Fit of Binned Distributions

12. Fit of Binned Distributions#

12.1. Introduction#

The least squares and maximum likelihood methods can also be applied in the case of histograms, i.e., binned distributions, where one wants to fit a function to the distribution of counts in each bin:
In this case, the content of each bin is a number of events \(n_i\)
If the number of bins and the average number of events in each of them is not small, one can assume that the random variable \(n_i\) follows a Poisson statistic

\[ \mathcal{P}(n,\mu)=\frac{e^{-\mu}\mu^n}{n!} \]

12.1.1. Fit of binned distributions with the least squares method#

In the case of least squares, the function Q²(θ) is usually the following (Neyman’s formulation):

\[ Q^2(\theta) = \sum_{i=1}^N\left(\frac{n_i-f(x_i,\theta)}{\sqrt{n_i}}\right)^2 \]

The value of \(y_i\) from the previous lesson is replaced by \(\mathbf{n_i}\)
The uncertainty on \(\mathbf{n_i}\) is calculated as its square root, as it’s assumed following the Poisson statistic
The value of \(x_i\) is the center of the corresponding bin
The number of bins in the histogram is \(N\)

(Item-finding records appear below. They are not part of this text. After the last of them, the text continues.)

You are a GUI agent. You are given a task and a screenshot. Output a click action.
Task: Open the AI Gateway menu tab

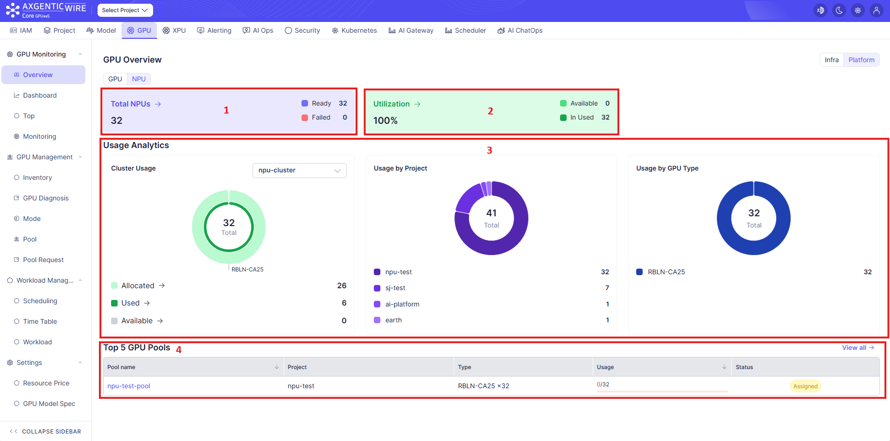[411, 30]
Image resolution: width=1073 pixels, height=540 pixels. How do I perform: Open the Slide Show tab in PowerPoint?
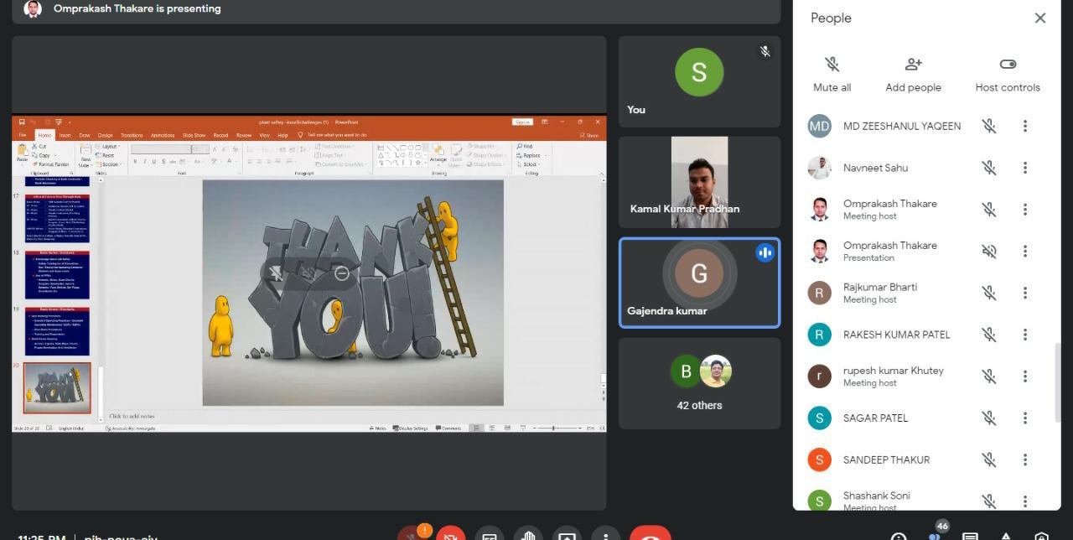coord(194,135)
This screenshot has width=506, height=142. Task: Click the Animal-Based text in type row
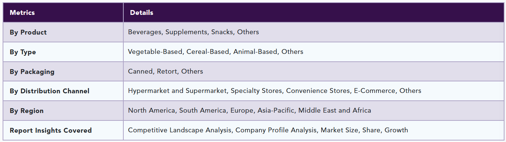point(255,52)
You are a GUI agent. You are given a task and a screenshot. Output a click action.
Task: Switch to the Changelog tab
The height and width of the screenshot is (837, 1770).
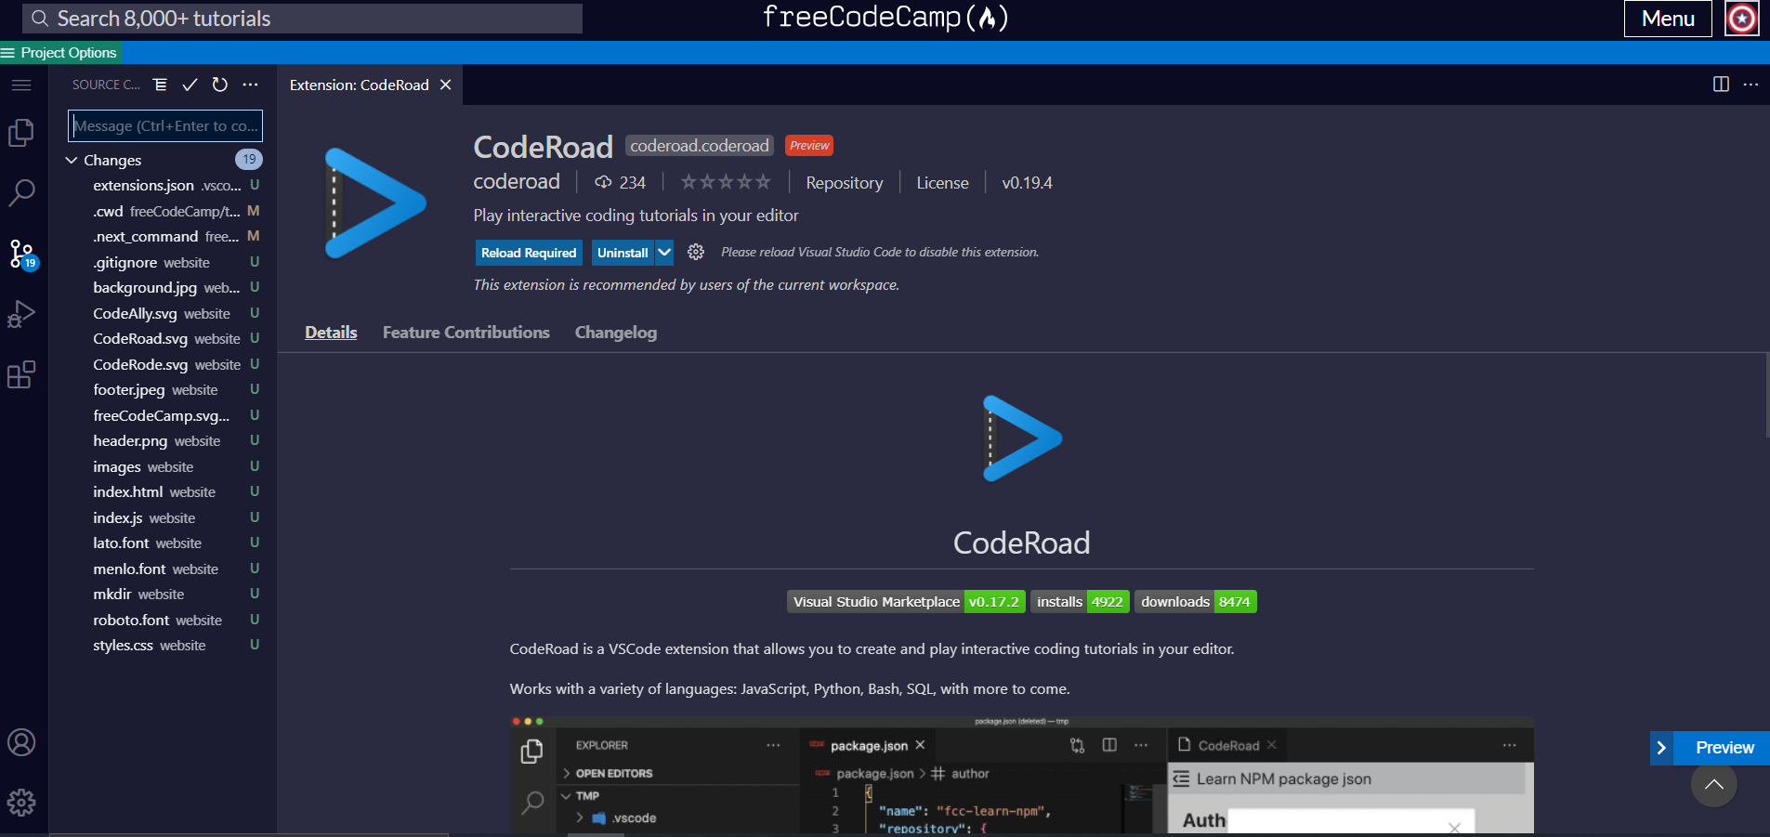click(x=615, y=332)
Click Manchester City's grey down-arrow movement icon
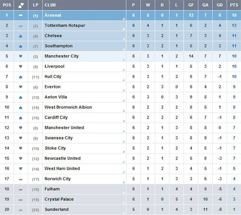 [20, 56]
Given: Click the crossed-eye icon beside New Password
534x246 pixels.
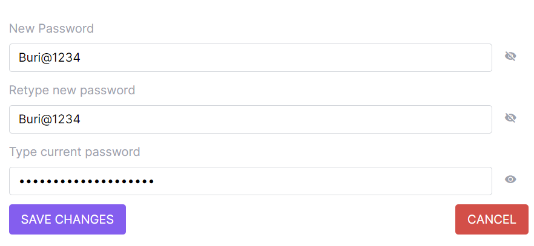Looking at the screenshot, I should point(510,57).
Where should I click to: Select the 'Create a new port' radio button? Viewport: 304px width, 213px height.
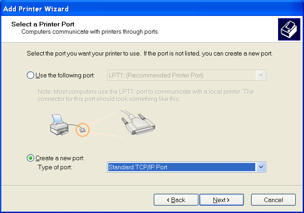(x=30, y=158)
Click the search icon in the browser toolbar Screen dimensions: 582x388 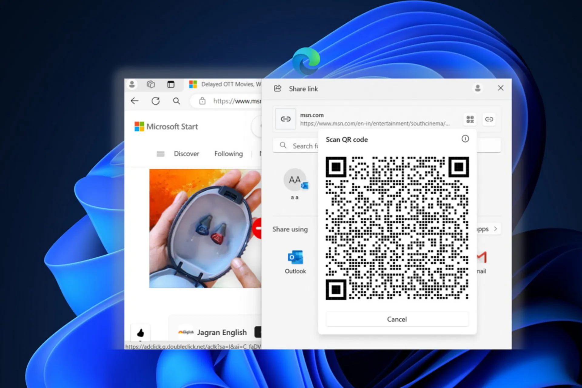tap(176, 101)
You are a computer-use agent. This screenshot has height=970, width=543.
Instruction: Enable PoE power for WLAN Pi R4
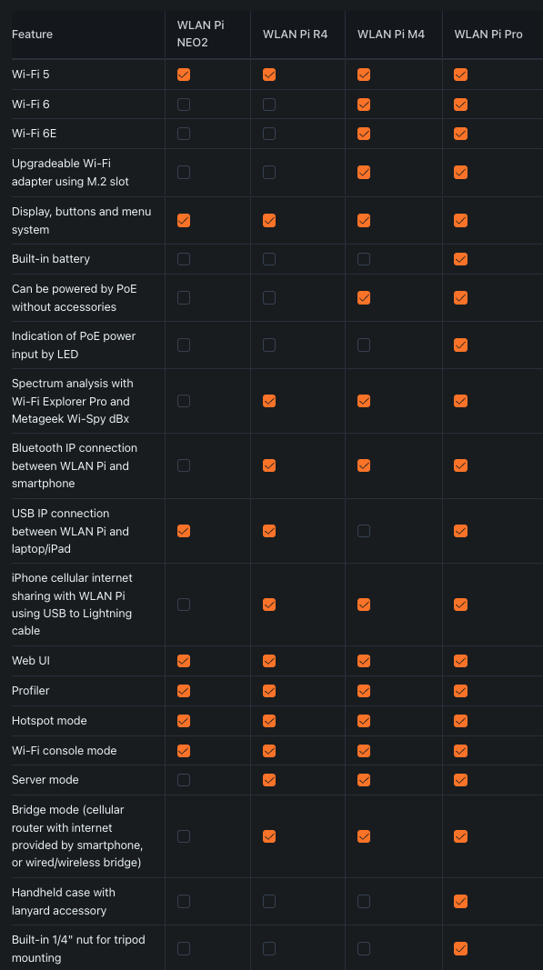pos(269,297)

12.1.2. Fit of binned distributions with the maximum likelihood method#

In the case of maximum likelihood, it is assumed that in each bin the counts follow a Poissonian probability distribution with expected value \(\mu = F_i(\theta)\):

\[ \mathcal{L}(\theta) = \prod_{i=1}^N \frac{e^{-f(x_i,\theta)}F_i(\theta)^{n_i}}{n_i!} \]

where \(F_i(\theta)\) is the expected number of events in each bin

12.1.3. Choosing amongst the least squares and the maximum likelihood#

In the case of few counts present in the bins,
- Bins with zero counts do not contribute to the fit in the case of least squares, despite the absence of events being important information
- It is recommended to use the maximum likelihood method
In the case of many counts present in the bins, the two methods are equivalent, and often the least squares method is computationally simpler

12.2. A regression exercise with binned data#

Starting from a sample of events along a variable x, the objective is to determine the parameters of the probability distribution of the variable
Assuming that this model has a given form, consisting of an exponential background distribution added to a Gaussian signal distribution:

\[\begin{split} \begin{align} f(x) &= N_{B} \cdot \exp(x;\theta_0) + N_{S} \cdot \mathcal{G}(x;\theta_1,\theta_2)\\ &= N_{B} \cdot \frac{1}{\theta_0} e^{-x/\theta_0} + N_{S} \cdot \frac{1}{\sqrt{2\pi}\theta_2}e^{-\frac{1}{2}\left(\frac{x-\theta_1}{\theta_2}\right)^2} \end{align} \end{split}\]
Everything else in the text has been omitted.